Both sides file lawsuits in flap over city pension fund investments
BY TIM NOVAK Staff Reporter tnovak@suntimes.com February 3, 2012 6:41PM
Allison Davis. File photo.
Updated: March 5, 2012 8:06AM
Five Chicago public pension funds have filed suit in Delaware to fire a controversial money management company created by a friend of President Barack Obama and a nephew of former Mayor Richard M. Daley to manage $68 million in government pension funds.
The money manager, DV Urban Realty Partners, has responded with its own lawsuit in Cook County, hoping it can keep managing $68 million in pension funds for Chicago police officers, teachers, transit workers and city employees.
Officials of the pension funds, including Mayor Rham Emanuel’s two top financial advisors, say their investments have been poorly managed by DV Urban.

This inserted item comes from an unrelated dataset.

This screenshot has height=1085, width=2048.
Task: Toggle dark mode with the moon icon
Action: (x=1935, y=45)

The company disagrees, saying the pension officials are upset with “bad publicity’’ they have received since the Chicago Sun-Times first disclosed in September 2007 that the pension funds decided to invest in a risky real estate venture formed by Daley’s nephew Robert G. Vanecko and Allison Davis, a former employer and friend of Obama.

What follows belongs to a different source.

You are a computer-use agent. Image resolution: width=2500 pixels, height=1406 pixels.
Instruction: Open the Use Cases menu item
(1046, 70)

A series of stories in the Sun-Times led to a federal grand jury investigation in 2009 when Vanecko decided to leave DV Urban. He has said he sold his investment in DV Urban, but pension officials say they don’t know how much Vanecko got when he cashed out.
Since the pension funds struck the deal in 2006, they have paid DV Urban more than $4.7 million in management fees to manage $68 million that was invested in several real estate projects, many of which have lost value during the recession.

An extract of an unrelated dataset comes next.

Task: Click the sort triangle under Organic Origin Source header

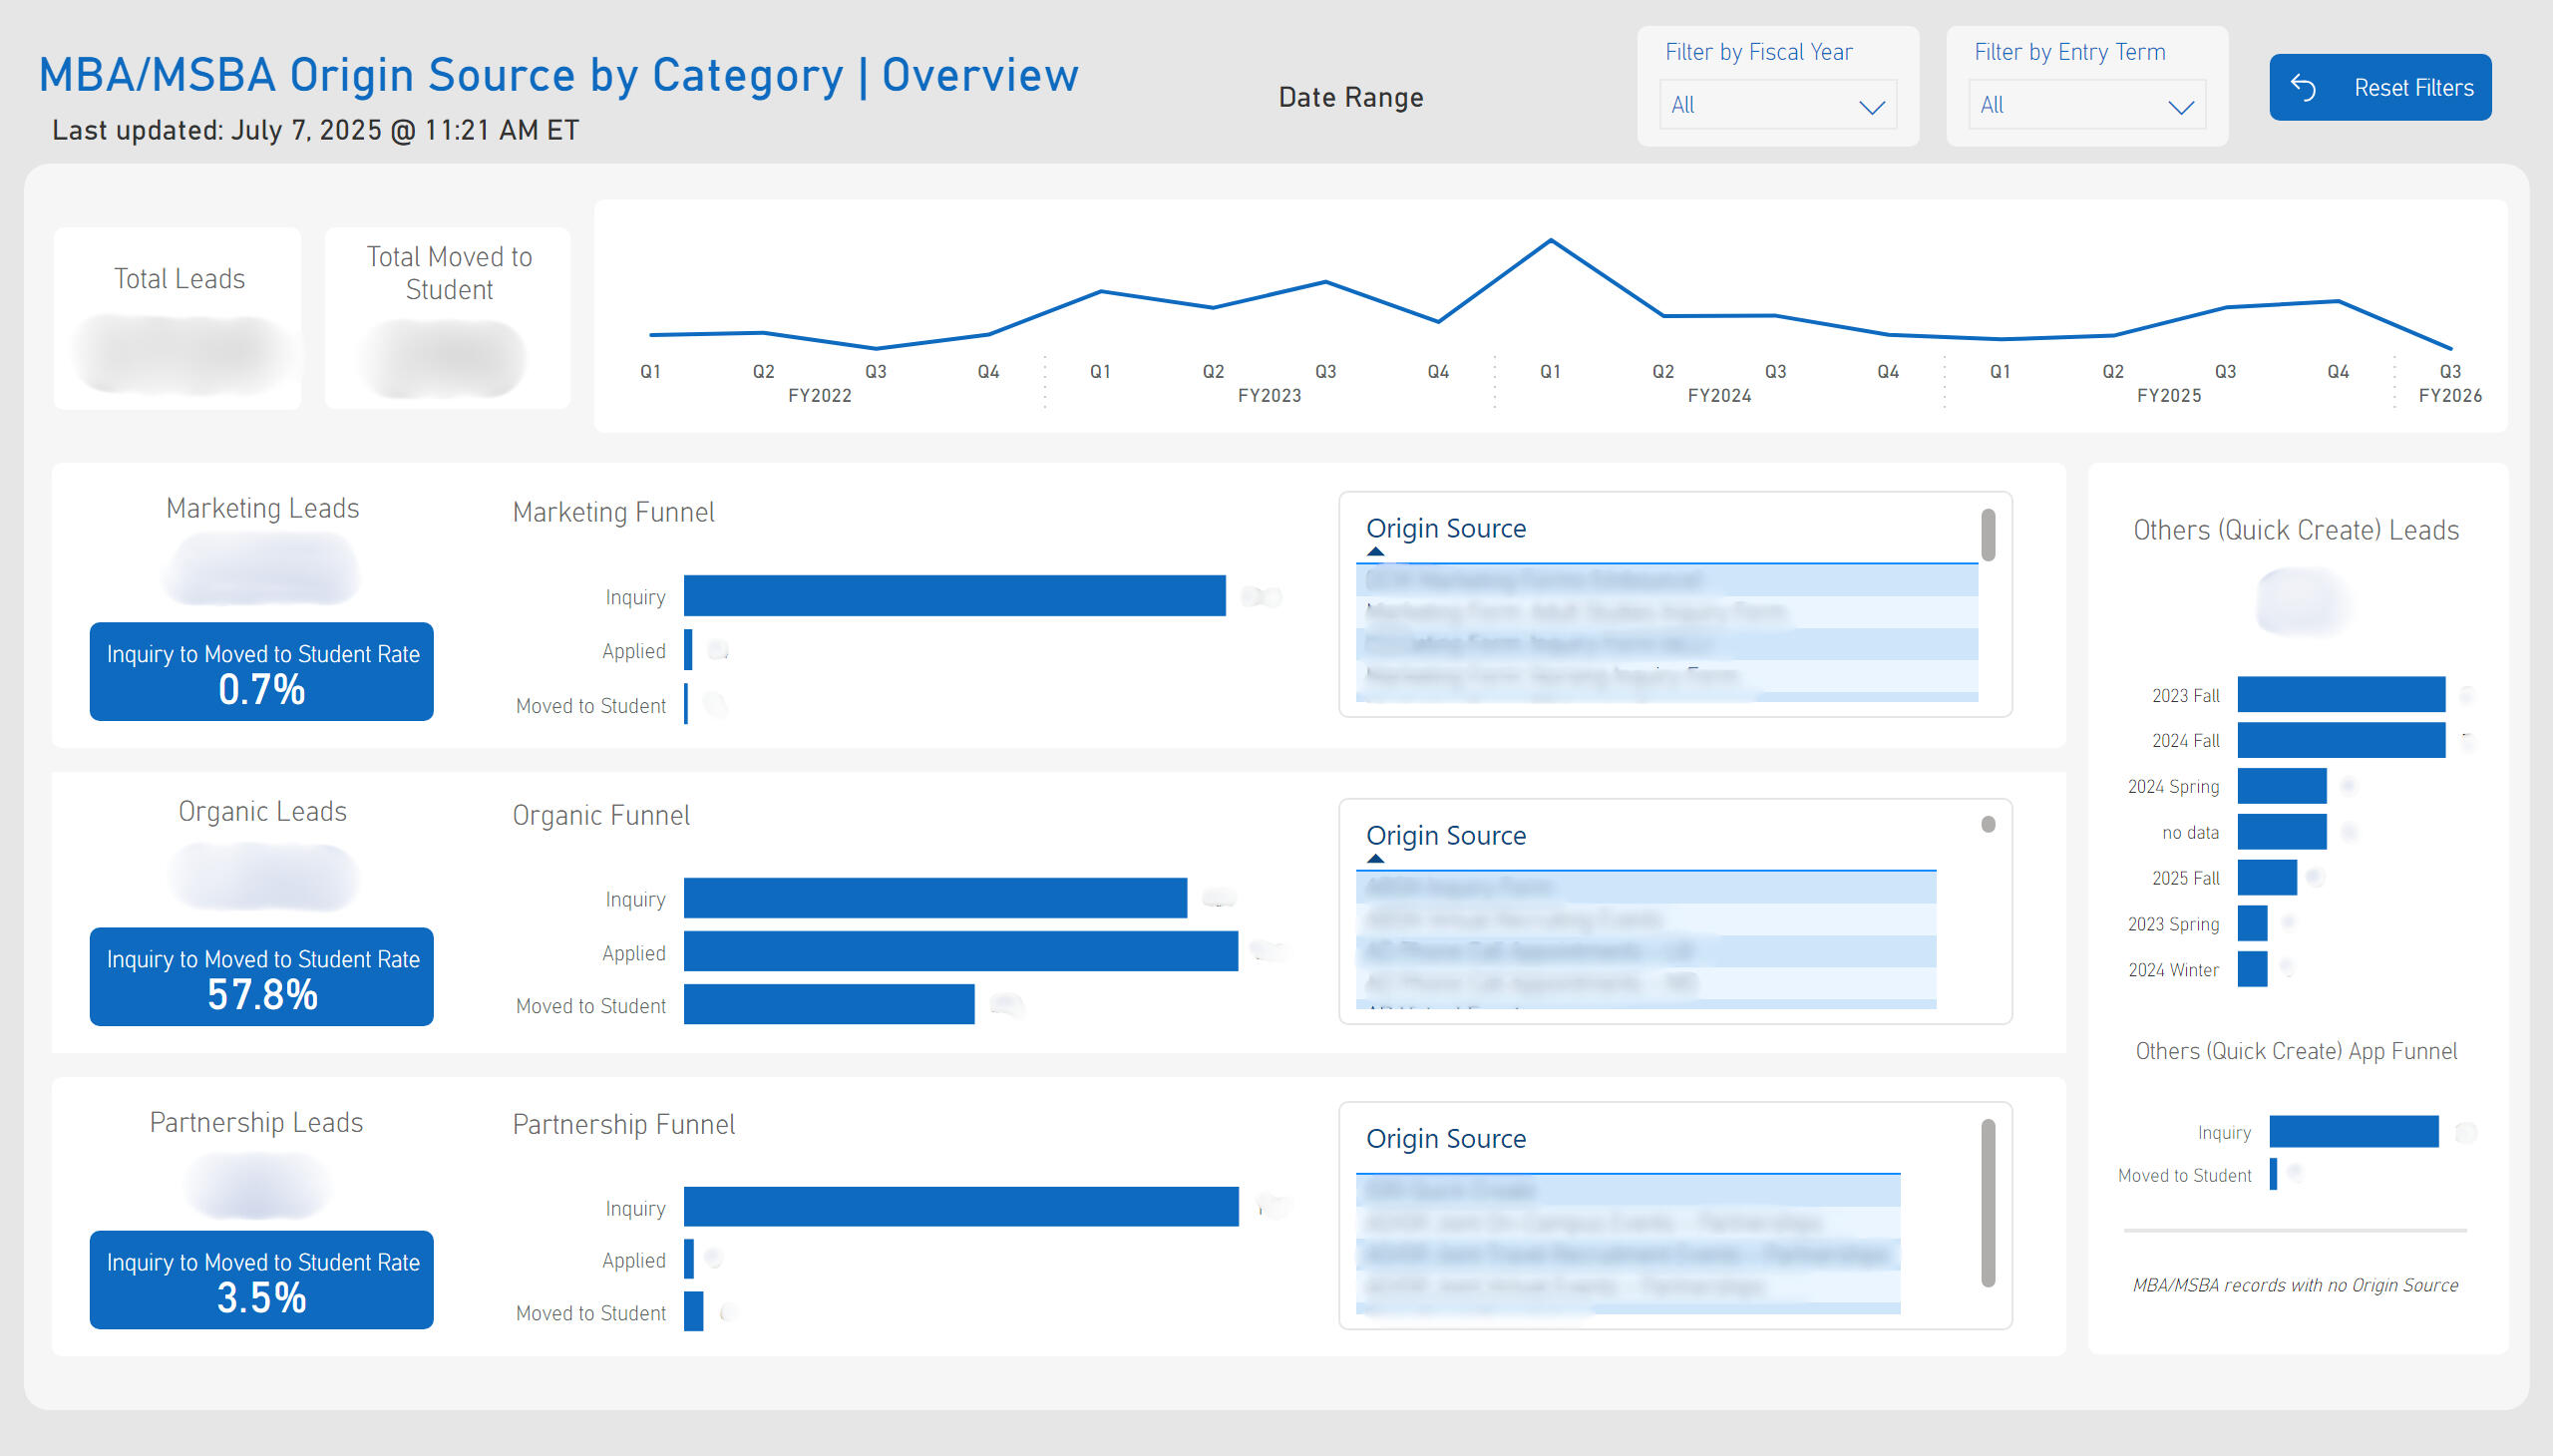Action: click(x=1377, y=858)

After Daley left office earlier this year, the pension funds began planning to fire DV Urban. They took action Monday, demanding that DV Urban “turn over all documents.’’ But the company has refused, prompting the pension funds to file suit Wednesday in Delaware where DV Urban was created.
DV responded with a lawsuit Thursday, asking a Cook County judge to stop the pension funds from dumping the company now run by Davis and his son Jared.
They claim the pension officials decided to dump DV Urban because “they did not like the bad publicity’’ and they were “also upset about the multiple [Freedom of Information] requests they were receiving’’ from reporters.